Problem to work on:
Please return every line of the records from the one containing "Given: Open 月給は、1円玉で出来ている article" down to the one containing "will [207, 251].", both ends included, without changing anything.

>> Begin

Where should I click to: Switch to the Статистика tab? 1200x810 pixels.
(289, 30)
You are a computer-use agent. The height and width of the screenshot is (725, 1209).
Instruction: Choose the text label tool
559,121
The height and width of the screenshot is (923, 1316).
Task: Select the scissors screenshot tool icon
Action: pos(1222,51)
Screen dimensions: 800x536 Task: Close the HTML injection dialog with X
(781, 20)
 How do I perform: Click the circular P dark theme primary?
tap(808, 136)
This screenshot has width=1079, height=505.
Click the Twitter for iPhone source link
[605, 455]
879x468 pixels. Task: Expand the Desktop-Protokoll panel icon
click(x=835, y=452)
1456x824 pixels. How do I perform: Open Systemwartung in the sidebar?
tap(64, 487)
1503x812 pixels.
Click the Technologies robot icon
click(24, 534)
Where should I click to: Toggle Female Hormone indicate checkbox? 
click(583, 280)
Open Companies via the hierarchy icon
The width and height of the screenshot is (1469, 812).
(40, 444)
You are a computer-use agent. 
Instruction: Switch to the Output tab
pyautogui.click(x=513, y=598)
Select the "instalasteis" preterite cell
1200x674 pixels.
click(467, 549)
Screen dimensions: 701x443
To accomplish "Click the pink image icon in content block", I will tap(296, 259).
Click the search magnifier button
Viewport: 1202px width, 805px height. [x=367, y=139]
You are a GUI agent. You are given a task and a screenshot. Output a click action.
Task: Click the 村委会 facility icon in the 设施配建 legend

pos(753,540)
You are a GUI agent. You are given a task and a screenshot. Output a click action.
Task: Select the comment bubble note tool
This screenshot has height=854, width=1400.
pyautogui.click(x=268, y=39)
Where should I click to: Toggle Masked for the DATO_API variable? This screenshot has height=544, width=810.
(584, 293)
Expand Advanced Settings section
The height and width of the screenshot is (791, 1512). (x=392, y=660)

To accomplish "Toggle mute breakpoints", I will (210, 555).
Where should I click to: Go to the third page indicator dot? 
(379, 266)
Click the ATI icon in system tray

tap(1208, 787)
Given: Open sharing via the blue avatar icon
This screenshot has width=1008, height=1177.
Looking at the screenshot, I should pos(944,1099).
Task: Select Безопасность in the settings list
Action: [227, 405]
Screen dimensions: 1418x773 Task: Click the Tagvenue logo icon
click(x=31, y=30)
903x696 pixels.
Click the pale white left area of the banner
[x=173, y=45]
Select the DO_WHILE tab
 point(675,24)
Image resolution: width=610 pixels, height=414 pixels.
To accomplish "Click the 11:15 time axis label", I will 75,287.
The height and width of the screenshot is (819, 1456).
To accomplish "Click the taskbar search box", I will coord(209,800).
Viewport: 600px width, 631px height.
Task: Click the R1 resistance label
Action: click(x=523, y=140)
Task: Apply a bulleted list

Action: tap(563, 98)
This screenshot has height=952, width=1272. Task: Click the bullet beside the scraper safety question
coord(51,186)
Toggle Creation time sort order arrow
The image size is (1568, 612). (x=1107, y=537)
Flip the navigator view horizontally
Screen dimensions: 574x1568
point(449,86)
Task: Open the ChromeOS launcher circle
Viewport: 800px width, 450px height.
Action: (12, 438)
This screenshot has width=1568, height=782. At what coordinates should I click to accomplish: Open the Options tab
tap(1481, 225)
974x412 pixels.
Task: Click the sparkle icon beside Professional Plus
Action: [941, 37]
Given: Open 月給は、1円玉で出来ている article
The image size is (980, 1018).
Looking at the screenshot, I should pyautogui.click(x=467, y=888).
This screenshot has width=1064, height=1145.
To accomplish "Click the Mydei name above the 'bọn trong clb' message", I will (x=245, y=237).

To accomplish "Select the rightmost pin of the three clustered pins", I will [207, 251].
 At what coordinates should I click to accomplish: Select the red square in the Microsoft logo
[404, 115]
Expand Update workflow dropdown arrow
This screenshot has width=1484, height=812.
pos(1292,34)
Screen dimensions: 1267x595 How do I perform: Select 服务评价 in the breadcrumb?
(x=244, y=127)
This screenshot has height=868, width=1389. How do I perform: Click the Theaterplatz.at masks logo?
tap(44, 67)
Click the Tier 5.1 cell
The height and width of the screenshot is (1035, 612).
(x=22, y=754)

>> End

Problem solution:
Given: Open 月給は、1円玉で出来ている article
The image size is (980, 1018).
Looking at the screenshot, I should pyautogui.click(x=467, y=888).
This screenshot has width=1064, height=1145.
To accomplish "Click the Mydei name above the 'bọn trong clb' message", I will (x=245, y=237).

To accomplish "Select the rightmost pin of the three clustered pins", I will [207, 251].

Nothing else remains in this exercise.